When participants first get their DNA results back from the Sinclair DNA study, they are often surprised to find that their DNA matches other families with completely different surnames.
It is important to remember that the use of second names has only been around for about 1000 years. And when they first came out, especially among the Norman people, they were often changed based upon the land one found themselves living on.
For instance I have found records that indicate the family named Villers lived on different land and therefore changed their name. They may in fact be direct brothers of the St. Clair family of England.
Another very interesting name change occurred in about 1164. Willelm de Sancto Claro occurred in the pipe role of 1129 in Dorset in Wiltshire England. He was apparently the successor, and perhaps the son, of Bretel de St Clair in the barony of Stoke Trister, held of Robert Mortain in 1086.
This Willelm was probably the father of Philip de St. Clair and Walter de Ashley who held the barony of Stoke Trister in 1166. There you have a father named St. Clair with a son who had the second name Ashley. This seems to have happened often among the Norman people.

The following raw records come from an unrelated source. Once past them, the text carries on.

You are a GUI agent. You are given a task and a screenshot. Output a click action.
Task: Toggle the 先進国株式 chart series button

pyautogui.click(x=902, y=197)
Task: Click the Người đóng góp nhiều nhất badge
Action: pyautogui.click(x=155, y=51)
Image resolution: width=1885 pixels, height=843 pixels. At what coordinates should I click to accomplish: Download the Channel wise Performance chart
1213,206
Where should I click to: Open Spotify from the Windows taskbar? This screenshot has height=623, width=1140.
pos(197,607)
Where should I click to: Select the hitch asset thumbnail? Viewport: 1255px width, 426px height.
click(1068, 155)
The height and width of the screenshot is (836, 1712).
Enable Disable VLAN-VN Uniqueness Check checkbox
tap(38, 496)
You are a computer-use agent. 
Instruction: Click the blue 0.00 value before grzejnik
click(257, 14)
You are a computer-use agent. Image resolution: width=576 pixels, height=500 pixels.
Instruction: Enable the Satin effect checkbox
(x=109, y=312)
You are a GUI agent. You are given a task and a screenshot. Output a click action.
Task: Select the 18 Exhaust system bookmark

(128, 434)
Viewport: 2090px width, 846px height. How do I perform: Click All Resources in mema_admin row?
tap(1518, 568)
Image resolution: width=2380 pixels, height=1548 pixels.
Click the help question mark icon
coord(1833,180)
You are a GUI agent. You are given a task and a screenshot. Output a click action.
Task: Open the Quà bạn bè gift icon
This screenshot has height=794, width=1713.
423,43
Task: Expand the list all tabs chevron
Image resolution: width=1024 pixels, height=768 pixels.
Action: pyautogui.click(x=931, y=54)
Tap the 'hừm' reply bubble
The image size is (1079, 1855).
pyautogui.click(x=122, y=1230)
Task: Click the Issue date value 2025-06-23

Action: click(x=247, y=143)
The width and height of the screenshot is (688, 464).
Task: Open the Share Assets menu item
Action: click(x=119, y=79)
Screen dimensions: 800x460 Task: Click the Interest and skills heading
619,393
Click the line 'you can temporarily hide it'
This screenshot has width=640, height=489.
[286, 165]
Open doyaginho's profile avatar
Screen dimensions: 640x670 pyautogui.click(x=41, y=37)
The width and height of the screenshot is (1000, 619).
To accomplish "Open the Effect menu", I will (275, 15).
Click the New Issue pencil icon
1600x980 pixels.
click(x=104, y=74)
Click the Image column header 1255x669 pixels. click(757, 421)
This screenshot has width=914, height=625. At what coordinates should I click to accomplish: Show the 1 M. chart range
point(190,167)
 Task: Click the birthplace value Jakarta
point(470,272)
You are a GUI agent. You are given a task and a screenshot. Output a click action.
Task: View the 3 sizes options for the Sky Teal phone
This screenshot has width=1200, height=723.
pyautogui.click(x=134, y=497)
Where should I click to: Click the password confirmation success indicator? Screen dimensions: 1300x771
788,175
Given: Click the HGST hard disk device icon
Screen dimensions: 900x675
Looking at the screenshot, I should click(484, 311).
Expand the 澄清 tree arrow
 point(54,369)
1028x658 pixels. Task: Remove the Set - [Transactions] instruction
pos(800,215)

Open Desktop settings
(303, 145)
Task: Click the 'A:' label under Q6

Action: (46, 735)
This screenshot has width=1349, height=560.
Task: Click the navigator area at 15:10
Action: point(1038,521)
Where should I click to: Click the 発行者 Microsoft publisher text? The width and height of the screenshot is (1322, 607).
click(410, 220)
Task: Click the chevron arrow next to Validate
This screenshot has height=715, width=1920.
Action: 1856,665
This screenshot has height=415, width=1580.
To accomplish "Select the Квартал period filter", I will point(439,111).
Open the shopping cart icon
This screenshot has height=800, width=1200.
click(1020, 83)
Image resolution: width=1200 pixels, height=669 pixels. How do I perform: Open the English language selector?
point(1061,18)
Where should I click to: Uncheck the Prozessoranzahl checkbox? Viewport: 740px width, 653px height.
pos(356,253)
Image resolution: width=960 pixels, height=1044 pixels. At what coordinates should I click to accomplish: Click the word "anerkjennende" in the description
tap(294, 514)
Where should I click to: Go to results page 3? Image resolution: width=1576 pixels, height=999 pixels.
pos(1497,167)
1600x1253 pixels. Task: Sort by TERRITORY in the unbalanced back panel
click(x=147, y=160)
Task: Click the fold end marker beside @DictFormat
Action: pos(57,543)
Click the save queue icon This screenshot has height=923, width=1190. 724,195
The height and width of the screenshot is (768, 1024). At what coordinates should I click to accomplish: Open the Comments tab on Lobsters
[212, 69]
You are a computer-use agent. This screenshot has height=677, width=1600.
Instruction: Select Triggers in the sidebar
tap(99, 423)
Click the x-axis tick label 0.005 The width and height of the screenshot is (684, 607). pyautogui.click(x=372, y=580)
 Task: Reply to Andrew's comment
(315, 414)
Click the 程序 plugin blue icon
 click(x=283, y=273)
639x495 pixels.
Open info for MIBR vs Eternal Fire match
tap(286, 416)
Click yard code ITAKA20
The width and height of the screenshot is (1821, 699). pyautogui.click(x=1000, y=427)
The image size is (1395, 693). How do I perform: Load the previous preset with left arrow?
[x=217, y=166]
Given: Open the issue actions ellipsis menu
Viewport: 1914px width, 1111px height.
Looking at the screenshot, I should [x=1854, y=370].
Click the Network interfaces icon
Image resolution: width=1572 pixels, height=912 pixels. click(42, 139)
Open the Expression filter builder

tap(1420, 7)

So, if you find a lot of different names appearing in your DNA matches, don't immediately assume that it means one of them is your surname and that you are the product of infidelity somewhere back in time. In the case of the St. Clair family, I believe that the St. Clair's of England were in fact part of a larger group who moved to different land and took many different surnames as a result. Many of these surnames continue to be used to this day, which is why we now match them in our DNA study.